Unless you have some personal experience with foster care, you're probably not particularly aware of how the system works... or doesn't work. I've been guilty of this myself: All I really knew was that a foster home was a temporary version of an adoptive home (not strictly true, as it turns out). Of course I'd heard horror stories about terrible foster parents and kids slipping through the cracks, but I'd also heard success stories of selflessness and strength. But what about all the families in the middle? And how many kids are in foster care, anyway?
What's more important than the actual number, perhaps, is the fact that there are more foster kids than there are willing foster parents (or resources) to care for them. The shortage of foster parents in recent years has become a crisis in many states; in Texas, some children have even been forced to sleep in child welfare offices, as The Huffington Post reported. The combination of an increase of kids entering the system and the high turnover rate of foster parents (30 percent to 50 percent) means that not only is there a lack of homes, but children end up getting bounced from one family to another to another.

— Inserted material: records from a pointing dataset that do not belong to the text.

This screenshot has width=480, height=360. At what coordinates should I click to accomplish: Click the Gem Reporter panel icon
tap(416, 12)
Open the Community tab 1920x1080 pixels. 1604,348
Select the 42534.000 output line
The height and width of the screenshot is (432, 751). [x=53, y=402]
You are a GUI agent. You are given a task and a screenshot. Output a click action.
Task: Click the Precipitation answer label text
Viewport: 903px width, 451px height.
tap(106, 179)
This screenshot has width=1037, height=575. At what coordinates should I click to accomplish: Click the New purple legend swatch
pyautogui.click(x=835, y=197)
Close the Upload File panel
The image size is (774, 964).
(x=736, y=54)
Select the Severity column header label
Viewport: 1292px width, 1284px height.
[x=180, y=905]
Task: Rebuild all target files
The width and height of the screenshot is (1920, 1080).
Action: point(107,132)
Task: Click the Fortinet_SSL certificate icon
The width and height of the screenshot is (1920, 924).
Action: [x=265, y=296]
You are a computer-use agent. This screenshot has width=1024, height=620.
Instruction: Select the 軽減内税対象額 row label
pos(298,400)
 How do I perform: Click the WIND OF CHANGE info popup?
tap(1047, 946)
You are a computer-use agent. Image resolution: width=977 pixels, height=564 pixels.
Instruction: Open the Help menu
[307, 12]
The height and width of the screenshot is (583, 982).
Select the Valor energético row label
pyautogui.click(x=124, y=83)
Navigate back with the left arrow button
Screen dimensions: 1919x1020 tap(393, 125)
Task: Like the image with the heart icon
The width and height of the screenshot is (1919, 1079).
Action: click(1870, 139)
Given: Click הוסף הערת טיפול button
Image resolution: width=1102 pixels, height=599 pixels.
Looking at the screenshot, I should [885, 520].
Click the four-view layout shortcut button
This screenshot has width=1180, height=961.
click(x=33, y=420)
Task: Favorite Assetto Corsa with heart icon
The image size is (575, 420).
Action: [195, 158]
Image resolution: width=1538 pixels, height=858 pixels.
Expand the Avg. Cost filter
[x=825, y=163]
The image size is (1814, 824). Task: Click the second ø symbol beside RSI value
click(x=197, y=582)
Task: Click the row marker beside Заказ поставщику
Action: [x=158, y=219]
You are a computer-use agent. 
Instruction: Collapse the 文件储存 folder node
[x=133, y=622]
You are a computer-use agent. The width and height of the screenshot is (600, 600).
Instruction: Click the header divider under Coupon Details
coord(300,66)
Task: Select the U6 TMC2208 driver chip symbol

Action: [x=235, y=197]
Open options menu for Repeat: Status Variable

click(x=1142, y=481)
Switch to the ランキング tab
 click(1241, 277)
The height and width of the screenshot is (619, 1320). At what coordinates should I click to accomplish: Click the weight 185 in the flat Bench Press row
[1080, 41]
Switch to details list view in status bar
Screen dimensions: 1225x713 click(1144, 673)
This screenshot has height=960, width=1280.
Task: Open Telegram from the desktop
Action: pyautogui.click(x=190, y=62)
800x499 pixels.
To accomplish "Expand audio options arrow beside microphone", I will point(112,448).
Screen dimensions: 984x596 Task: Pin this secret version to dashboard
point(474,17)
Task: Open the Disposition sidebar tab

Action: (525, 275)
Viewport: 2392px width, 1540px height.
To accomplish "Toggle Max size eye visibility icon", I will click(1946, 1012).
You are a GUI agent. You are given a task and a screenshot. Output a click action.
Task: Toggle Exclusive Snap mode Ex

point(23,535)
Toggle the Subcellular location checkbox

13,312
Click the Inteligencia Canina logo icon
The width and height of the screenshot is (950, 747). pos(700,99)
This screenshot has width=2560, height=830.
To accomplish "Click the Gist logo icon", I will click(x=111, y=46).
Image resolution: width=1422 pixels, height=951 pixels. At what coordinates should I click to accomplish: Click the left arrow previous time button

The numbers are staggering: Over 437,000 children and youth are in foster care, according to the American Society for the Positive Care of Children, and 45 percent of foster children live in non-relative foster family homes. As for the rest, 32 percent live in relative foster family homes, 23 percent live in institutions, group homes, trial and pre-adoptive homes, and 118,000 children and youth are waiting to be adopted. Why so many? A 2017 report from the Administration for Children and Families of the Department of Health and Human Service which demonstrated an increase in the number of foster children for four years in a row pointed to rising rates of parental substance abuse as a major cause. Tragically, however, neglect is the number one reason why children are removed from their biological families, according to the ASPCC.
The shortage of homes for these children, meanwhile, can be attributed to a variety of factors. Potential foster parents face an incredible amount of hurdles, including financial challenges. As foster mom Emily Westbrooks wrote for a previous Romper article, foster care does not pay well:
"Families in Texas will be paid by the state about $675 per month, per child. And that payment is to cover food, daycare, clothes, diapers and wipes, and school supplies. Many foster children arrive only with the clothes on their backs, so it's not as though you can make it work with what they have."
Others who consider foster parenting as a means to the eventual end of adoption might be disappointed to learn that the goal of foster care is almost always reunification with a biological parent or family member, Westbrooks wrote. Not everyone can handle the heartbreak of getting attached to a child only to say goodbye, especially when they're not certain how well cared for that child will be with his or her biological family.
Still, other prospective foster parents might worry that they're not equipped to handle the likelihood that their foster child or children could have problems beyond their scope. A study published in the journal Pediatrics found that foster kids are six times as likely as other children to have behavioral issues. Nathan Fox, director of the Child Development Laboratory at the University of Maryland, told The Washington Post that these problems can “range all over the place, depending on the kid and what happened to them previously.” While some kids can be physically aggressive or disruptively uncooperative, others might have trouble with anxiety, depression, or impulse control.
“Kids who experience abuse or neglect have behavioral problems which are ultimately associated with the development of psychiatric problems,” Fox said.
The fact is, foster care will be a necessity forever. Even if no parent ever neglected their child again or used drugs again, children would still be orphaned. So while, as a society, it's important that we find ways to support parents and decrease the number of kids entering the system, it's just as important that we work to improve foster care... because children will always need it.